[Records from a data collection]

BEGIN

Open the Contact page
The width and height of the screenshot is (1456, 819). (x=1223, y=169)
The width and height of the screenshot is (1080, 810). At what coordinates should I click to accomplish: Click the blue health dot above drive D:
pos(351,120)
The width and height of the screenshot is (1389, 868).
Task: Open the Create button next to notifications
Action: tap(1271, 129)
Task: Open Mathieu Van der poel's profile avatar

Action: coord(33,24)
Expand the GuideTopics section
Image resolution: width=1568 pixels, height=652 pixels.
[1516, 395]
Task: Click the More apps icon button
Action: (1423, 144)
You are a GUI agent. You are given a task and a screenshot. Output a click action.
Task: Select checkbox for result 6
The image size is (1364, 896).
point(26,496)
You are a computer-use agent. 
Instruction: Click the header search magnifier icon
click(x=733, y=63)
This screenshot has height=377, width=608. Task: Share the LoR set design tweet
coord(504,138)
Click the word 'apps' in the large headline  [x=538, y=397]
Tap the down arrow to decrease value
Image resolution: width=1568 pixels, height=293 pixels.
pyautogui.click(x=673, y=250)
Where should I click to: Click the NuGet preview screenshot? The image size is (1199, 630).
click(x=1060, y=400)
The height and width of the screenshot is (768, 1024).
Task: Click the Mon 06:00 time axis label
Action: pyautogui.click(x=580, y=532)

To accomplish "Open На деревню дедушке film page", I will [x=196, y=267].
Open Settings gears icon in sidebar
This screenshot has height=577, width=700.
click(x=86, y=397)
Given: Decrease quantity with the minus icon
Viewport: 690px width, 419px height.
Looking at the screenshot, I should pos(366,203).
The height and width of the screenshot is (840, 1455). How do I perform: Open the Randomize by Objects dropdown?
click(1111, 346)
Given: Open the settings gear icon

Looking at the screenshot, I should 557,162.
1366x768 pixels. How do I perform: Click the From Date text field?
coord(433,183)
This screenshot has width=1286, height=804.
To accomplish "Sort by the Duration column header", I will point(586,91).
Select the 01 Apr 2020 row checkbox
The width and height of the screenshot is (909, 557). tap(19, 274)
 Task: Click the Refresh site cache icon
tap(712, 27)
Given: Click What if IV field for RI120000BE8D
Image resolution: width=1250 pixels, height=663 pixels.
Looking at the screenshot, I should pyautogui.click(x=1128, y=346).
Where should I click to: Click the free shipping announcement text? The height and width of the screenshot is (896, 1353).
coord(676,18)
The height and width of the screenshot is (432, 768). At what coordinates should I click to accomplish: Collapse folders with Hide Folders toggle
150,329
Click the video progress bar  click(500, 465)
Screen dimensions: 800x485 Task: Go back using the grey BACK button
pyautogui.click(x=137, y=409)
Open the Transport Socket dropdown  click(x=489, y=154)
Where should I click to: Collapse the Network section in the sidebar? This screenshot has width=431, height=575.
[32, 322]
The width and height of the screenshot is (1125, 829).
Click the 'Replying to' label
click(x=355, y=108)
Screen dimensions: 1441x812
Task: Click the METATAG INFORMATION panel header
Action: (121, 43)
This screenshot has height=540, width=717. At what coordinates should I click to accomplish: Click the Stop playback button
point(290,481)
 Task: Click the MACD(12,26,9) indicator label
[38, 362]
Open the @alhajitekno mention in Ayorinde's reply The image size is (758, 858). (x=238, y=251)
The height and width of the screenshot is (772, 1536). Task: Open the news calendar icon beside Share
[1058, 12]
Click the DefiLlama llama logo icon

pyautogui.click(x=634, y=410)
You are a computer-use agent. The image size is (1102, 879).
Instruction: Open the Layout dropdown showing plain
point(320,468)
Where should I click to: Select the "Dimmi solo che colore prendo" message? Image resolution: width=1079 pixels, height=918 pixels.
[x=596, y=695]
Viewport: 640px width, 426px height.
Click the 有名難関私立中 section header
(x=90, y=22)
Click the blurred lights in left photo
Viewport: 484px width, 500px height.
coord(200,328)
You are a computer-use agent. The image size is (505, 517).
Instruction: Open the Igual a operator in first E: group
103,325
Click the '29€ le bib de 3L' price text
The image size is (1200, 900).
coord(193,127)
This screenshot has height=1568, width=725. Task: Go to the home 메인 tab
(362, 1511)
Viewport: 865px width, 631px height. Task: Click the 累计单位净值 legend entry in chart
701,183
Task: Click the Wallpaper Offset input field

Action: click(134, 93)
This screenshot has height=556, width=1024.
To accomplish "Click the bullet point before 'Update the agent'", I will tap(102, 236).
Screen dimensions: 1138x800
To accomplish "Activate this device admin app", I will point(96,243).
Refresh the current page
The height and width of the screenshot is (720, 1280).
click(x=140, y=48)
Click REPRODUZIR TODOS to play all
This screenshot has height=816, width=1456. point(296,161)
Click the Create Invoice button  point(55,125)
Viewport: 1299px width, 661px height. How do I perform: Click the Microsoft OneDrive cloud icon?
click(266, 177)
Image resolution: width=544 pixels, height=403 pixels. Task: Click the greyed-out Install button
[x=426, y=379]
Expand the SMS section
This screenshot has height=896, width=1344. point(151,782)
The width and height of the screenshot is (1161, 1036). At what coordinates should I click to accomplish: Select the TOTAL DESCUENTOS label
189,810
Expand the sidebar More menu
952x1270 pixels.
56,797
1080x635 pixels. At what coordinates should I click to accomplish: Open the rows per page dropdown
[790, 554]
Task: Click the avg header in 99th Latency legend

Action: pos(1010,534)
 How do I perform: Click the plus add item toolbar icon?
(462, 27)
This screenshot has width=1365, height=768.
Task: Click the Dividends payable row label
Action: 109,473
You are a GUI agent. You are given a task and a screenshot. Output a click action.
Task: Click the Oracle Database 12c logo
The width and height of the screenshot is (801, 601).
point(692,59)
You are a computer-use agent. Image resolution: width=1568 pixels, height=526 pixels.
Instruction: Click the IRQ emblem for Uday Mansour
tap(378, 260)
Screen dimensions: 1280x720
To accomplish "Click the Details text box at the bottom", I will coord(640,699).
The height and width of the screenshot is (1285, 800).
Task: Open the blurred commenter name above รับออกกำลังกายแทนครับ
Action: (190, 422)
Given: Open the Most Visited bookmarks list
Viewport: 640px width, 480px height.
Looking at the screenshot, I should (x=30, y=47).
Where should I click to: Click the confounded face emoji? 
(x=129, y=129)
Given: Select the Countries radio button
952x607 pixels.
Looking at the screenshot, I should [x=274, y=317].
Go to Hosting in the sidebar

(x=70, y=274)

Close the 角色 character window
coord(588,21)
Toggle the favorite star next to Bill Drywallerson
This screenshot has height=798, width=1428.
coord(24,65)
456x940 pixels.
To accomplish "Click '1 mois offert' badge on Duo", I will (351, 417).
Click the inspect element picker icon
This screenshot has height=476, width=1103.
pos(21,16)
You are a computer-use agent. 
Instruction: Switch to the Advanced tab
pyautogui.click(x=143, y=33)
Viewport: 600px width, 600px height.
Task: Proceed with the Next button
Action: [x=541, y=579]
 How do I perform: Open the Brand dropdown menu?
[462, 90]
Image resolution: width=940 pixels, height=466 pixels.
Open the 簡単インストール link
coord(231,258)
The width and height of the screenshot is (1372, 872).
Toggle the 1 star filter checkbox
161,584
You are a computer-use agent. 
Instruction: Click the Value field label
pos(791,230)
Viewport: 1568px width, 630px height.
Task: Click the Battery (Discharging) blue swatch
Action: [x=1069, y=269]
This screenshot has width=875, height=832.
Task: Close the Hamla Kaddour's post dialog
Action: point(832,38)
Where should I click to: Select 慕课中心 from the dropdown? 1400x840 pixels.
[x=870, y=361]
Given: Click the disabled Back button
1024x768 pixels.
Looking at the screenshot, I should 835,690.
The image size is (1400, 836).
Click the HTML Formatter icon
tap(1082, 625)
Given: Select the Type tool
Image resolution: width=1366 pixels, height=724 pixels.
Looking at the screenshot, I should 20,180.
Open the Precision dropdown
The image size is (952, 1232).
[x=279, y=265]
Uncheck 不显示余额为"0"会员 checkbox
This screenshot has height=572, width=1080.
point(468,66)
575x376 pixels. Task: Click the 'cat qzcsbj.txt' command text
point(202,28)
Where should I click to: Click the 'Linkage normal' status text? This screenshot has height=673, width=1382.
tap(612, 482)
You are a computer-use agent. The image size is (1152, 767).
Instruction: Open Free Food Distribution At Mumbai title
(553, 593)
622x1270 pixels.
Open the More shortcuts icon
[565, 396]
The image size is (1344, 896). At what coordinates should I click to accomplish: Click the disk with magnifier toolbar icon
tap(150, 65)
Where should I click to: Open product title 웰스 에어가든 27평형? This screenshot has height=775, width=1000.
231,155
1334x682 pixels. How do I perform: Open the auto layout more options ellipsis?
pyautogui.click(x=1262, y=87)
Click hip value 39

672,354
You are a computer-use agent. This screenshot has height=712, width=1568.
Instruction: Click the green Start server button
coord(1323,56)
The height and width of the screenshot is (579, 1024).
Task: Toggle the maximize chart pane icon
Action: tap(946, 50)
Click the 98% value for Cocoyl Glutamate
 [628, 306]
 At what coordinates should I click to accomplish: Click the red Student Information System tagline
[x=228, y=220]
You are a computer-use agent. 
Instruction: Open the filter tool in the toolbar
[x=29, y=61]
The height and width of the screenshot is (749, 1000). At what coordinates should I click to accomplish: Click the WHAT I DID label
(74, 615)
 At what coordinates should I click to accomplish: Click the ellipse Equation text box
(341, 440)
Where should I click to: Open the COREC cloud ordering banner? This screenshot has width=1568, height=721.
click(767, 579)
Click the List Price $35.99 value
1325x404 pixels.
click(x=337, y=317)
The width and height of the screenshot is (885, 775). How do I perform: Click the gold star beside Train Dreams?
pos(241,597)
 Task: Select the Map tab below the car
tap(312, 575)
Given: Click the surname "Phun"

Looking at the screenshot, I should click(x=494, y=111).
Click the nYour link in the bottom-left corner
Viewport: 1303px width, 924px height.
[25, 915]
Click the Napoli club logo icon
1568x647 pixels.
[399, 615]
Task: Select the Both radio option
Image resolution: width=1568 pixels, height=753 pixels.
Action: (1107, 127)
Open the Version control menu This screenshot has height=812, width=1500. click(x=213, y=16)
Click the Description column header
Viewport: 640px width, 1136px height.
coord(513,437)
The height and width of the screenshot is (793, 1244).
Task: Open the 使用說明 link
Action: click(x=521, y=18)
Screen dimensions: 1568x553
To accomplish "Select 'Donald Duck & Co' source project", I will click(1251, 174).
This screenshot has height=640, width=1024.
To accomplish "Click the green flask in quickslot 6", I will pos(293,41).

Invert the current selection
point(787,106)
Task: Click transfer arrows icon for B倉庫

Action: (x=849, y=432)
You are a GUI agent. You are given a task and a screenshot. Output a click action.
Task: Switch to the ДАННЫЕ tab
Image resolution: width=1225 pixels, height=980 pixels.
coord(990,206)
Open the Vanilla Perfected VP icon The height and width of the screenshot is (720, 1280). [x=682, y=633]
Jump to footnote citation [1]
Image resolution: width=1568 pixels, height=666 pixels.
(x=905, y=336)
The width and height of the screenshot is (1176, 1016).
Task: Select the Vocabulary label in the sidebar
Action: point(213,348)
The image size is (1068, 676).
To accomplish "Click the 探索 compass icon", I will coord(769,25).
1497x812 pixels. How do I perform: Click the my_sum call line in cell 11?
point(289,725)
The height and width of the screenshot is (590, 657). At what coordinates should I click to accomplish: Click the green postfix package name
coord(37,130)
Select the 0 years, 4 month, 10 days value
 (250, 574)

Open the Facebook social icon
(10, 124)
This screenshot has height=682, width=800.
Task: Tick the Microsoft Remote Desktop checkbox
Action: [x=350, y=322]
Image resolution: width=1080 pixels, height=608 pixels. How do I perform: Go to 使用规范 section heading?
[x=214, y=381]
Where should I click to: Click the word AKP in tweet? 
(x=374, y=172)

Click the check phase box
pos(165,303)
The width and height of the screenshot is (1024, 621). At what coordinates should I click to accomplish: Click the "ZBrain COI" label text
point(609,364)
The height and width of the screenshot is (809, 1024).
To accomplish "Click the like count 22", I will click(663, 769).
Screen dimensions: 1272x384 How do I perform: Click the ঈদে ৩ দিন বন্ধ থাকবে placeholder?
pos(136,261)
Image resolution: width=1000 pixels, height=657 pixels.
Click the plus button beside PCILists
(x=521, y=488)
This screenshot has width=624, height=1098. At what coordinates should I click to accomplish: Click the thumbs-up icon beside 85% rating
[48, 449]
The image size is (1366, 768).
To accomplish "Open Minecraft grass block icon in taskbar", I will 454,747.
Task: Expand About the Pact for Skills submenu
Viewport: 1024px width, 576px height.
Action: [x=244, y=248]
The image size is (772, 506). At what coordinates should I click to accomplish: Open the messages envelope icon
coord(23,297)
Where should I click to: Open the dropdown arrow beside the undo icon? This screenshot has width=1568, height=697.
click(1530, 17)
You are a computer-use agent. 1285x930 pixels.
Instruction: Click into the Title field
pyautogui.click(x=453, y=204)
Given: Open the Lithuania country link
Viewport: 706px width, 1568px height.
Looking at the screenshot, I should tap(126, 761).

END

THE PROBLEM :: Once you have checked the entries above, say how many lines include the word "computer", and nothing beyond the number.

ANSWER BELOW :: 10